For years I ran this site on a Linode VPS. Initial server configuration and hardening was fun! Ongoing maintenance was too, at first — but now it feels more like a burden.
What I was paying for
$15/month for a 2Gb Linode instance with backups. That’s not a lot, but for a personal site that gets updated occasionally, it’s $180/year for something that should cost nothing.
Why Now?
I wanted to migrate to a more convenient and simple setup for content publishing:
- Git-native — push markdown, site deploys. No SSH, no build scripts on a remote box.
- AI-assisted — I used Claude Code as a first-class development partner to scaffold the entire site, build a custom Hugo theme from scratch, set up CI/CD, and handle security hardening. The whole thing came together in a single session.
- Minimalist tooling — Hugo for static generation, GitHub for version control, Cloudflare Pages for hosting. No containers, no orchestration, no package managers. The same terminal I write code in every day.
The tools are mature, the migration path is simple — no better time to make the switch.
New Platform
GitHub Pages is the obvious choice — I’m already on GitHub, it’s free, and it deploys static sites out of the box. But it has a few gaps that matter to me. You can’t set custom HTTP headers on GitHub Pages, which means no Content-Security-Policy, no X-Frame-Options, no security hardening at the edge. For a site I built with a strict CSP and locked-down permissions, that’s a dealbreaker. GitHub Pages also has no built-in analytics — you’d need a third-party script, which adds weight, breaks your CSP, and usually means cookies or tracking. Cloudflare Pages includes privacy-first analytics — a lightweight script with no cookies and no cross-site tracking. It also supports _redirects natively and has a faster global edge network. Both are free. I went with the one that let me keep the security posture I wanted without workarounds.
What I got
$0/month infrastructure. Cloudflare Pages is free — unlimited bandwidth, global CDN, automatic SSL, custom domain support.

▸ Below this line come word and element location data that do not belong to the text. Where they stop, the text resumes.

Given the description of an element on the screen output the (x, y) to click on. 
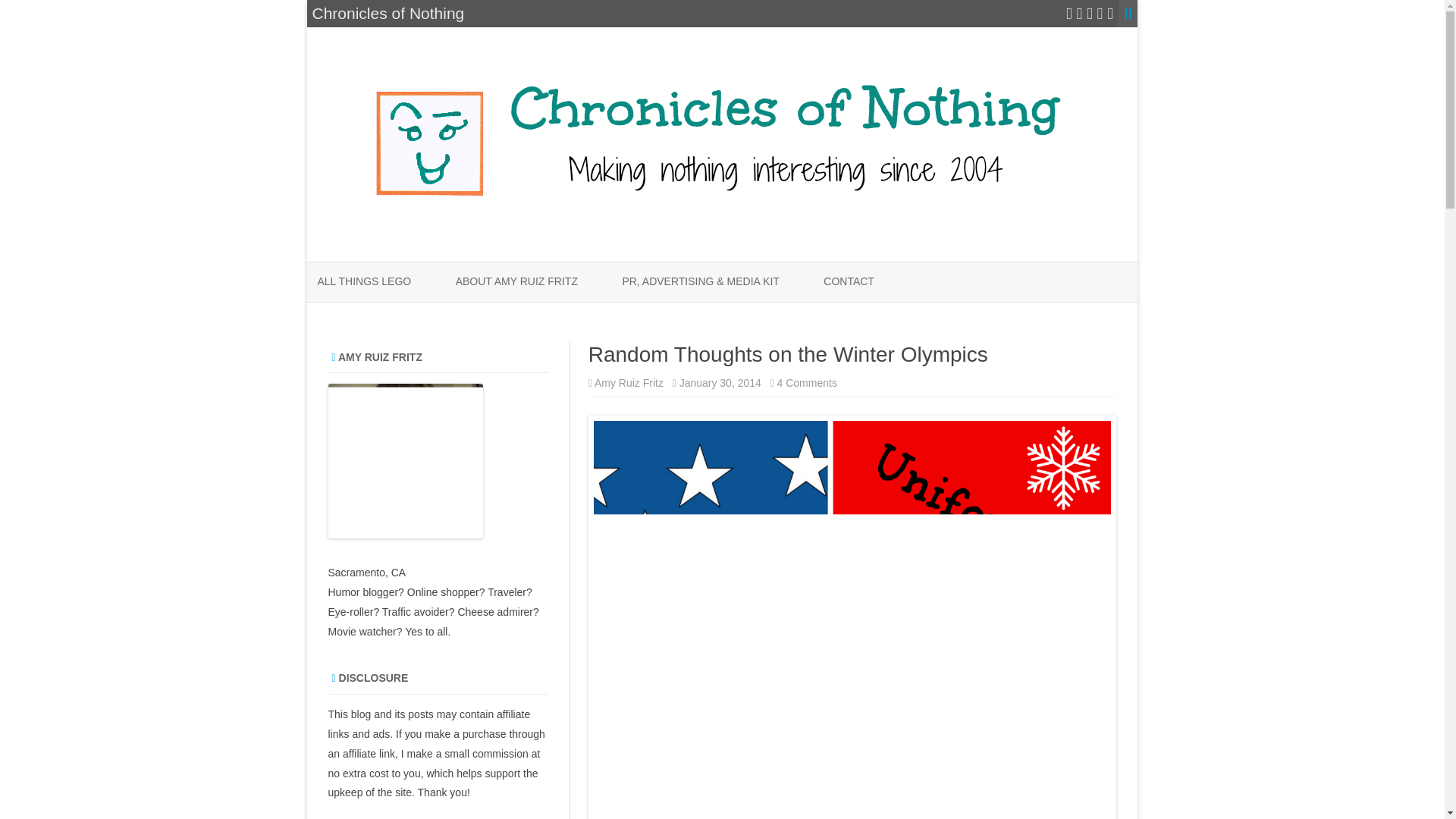
ABOUT AMY RUIZ FRITZ (516, 282)
Amy Ruiz Fritz (807, 382)
ALL THINGS LEGO (628, 382)
CONTACT (363, 282)
Skip to content (849, 282)
Given the description of an element on the screen output the (x, y) to click on. 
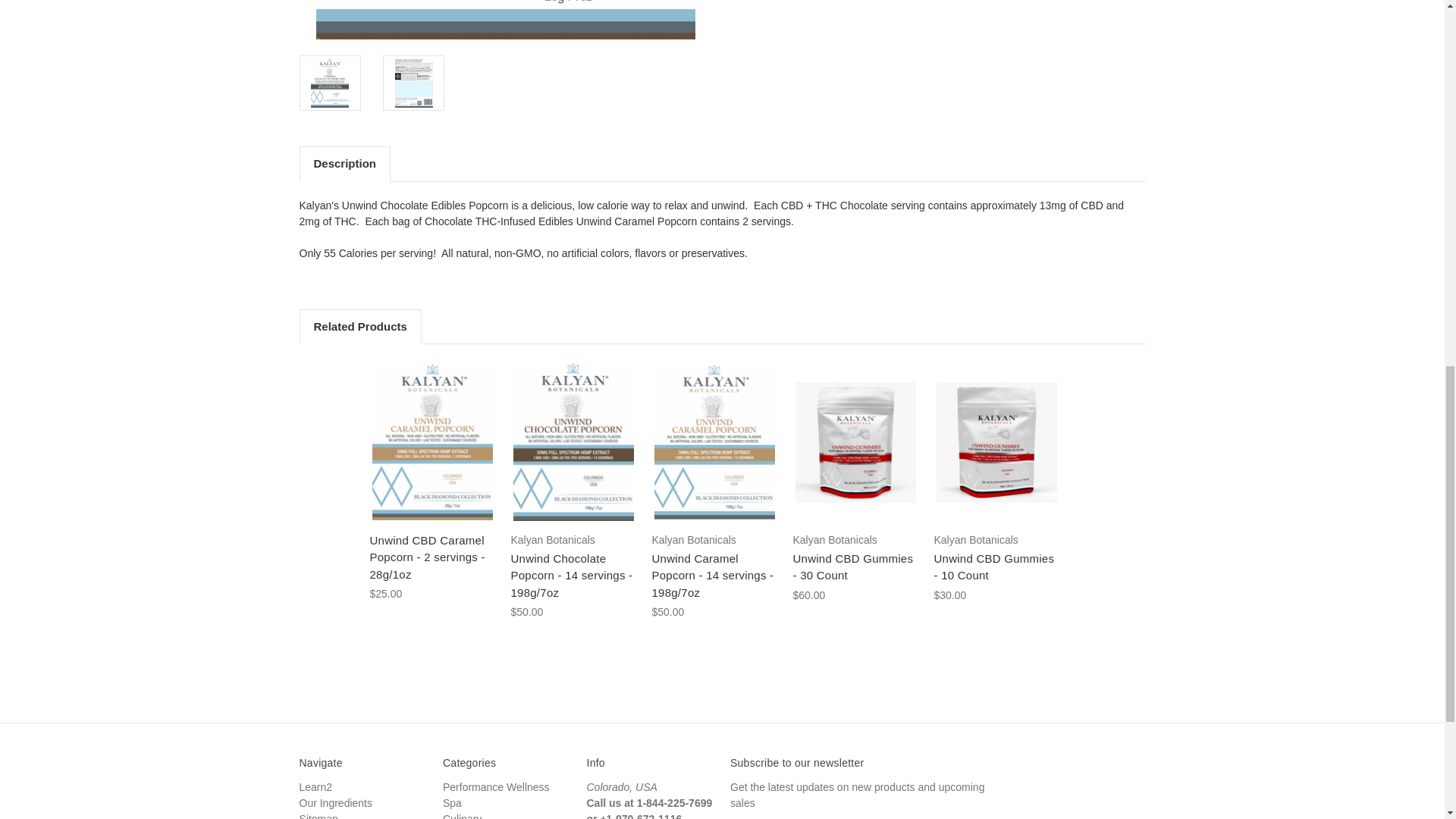
Unwind CBD Gummies - 30 Count (854, 442)
Unwind CBD Gummies - 10 Count (996, 442)
Unwind Caramel Popcorn (713, 442)
Given the description of an element on the screen output the (x, y) to click on. 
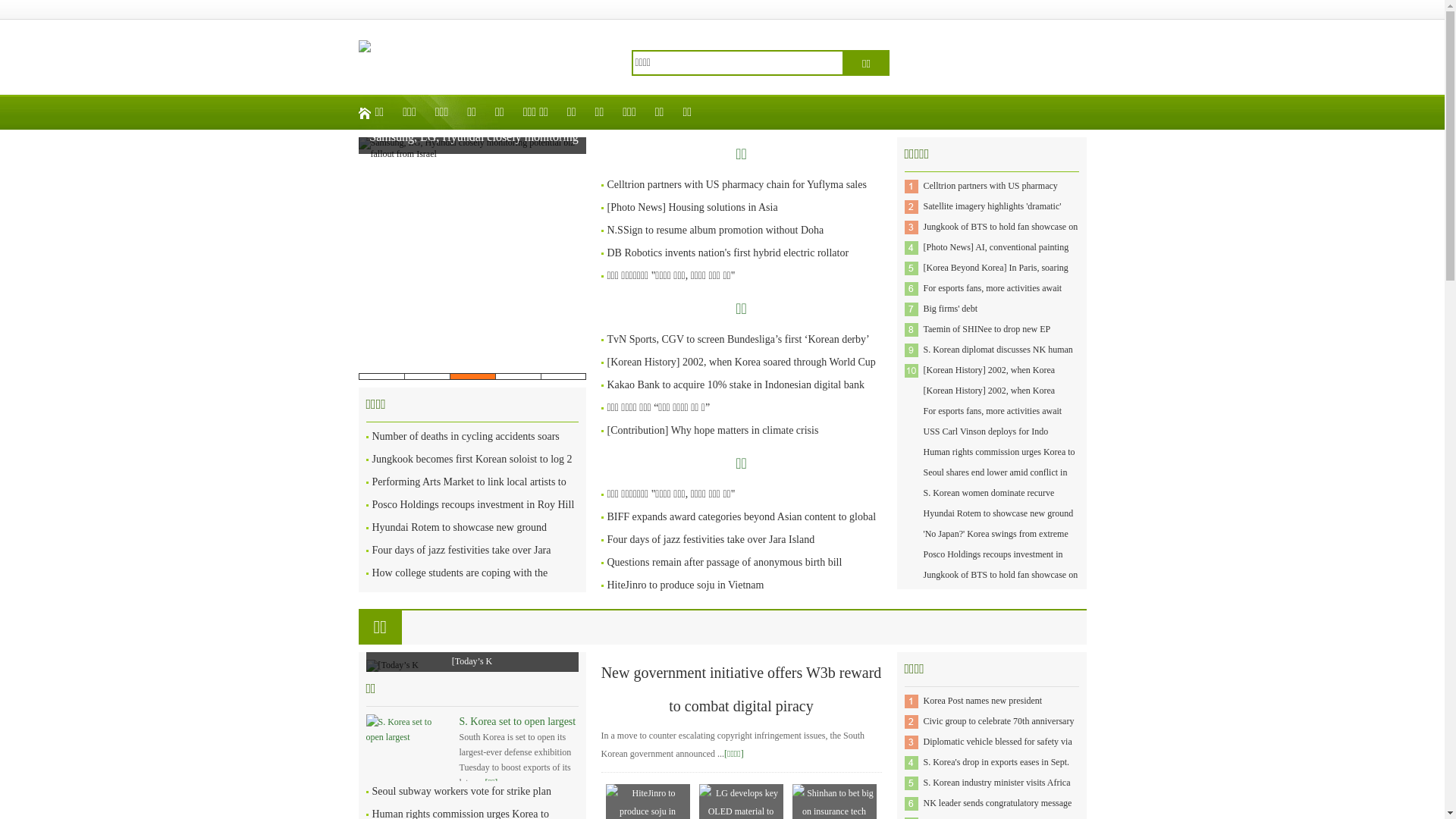
How college students are coping with the impact of inflation Element type: text (459, 583)
S. Korean women dominate recurve archery at Asian Games Element type: text (988, 502)
[Photo News] Housing solutions in Asia Element type: text (691, 207)
[Korean History] 2002, when Korea soared through World Cup Element type: text (740, 361)
Questions remain after passage of anonymous birth bill Element type: text (723, 561)
[Photo News] AI, conventional painting come together Element type: text (996, 257)
HiteJinro to produce soju in Vietnam Element type: text (684, 584)
[Korean History] 2002, when Korea soared through World Cup Element type: text (989, 400)
Kakao Bank to acquire 10% stake in Indonesian digital bank Element type: text (734, 384)
Jungkook of BTS to hold fan showcase on Nov. 20 Element type: text (1000, 236)
Four days of jazz festivities take over Jara Island Element type: text (460, 560)
Human rights commission urges Korea to abolish death penalty Element type: text (999, 461)
Big firms' debt Element type: text (950, 308)
Jungkook of BTS to hold fan showcase on Nov. 20 Element type: text (1000, 584)
Performing Arts Market to link local artists to world Element type: text (468, 492)
For esports fans, more activities await beyond LoL matches Element type: text (992, 420)
Celltrion partners with US pharmacy chain for Yuflyma sales Element type: text (736, 184)
[Korean History] 2002, when Korea soared through World Cup Element type: text (989, 379)
S. Korean diplomat discusses NK human rights with US envoy Element type: text (998, 359)
Posco Holdings recoups investment in Roy Hill after 13 years Element type: text (993, 564)
Posco Holdings recoups investment in Roy Hill after 13 years Element type: text (472, 514)
Taemin of SHINee to drop new EP 'Guilty' on Oct. 30 Element type: text (986, 338)
S. Korea set to open largest Element type: text (517, 721)
N.SSign to resume album promotion without Doha Element type: text (714, 229)
Civic group to celebrate 70th anniversary of S. Korea Element type: text (998, 730)
Korea Post names new president Element type: text (982, 700)
Number of deaths in cycling accidents soars Element type: text (464, 436)
[Contribution] Why hope matters in climate crisis Element type: text (712, 430)
Satellite imagery highlights 'dramatic' increase in N. Korea Element type: text (992, 216)
Celltrion partners with US pharmacy chain for Yuflyma sales Element type: text (990, 195)
Four days of jazz festivities take over Jara Island Element type: text (710, 539)
For esports fans, more activities await beyond LoL matches Element type: text (992, 297)
USS Carl Vinson deploys for Indo Element type: text (985, 431)
DB Robotics invents nation's first hybrid electric rollator Element type: text (727, 252)
Seoul shares end lower amid conflict in Middle East Element type: text (995, 482)
Seoul subway workers vote for strike plan Element type: text (460, 791)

Simpler workflow. Write a post in markdown, push to GitHub, site is live in under 30 seconds. CI runs Hugo build validation, HTML checks, and prose linting automatically. No deployment scripts to maintain.
Full ownership. The entire site — theme, templates, styles, content — lives in a single Git repo. No third-party theme to keep up with, no CMS to update, no database to back up. If Cloudflare Pages disappears tomorrow, I can deploy the same Hugo output anywhere.
Scalability I’ll never need but don’t have to think about. A static site on a global CDN handles traffic spikes without intervention. No load balancer, no caching layer, no capacity planning.
The best infrastructure is the kind you don’t think about.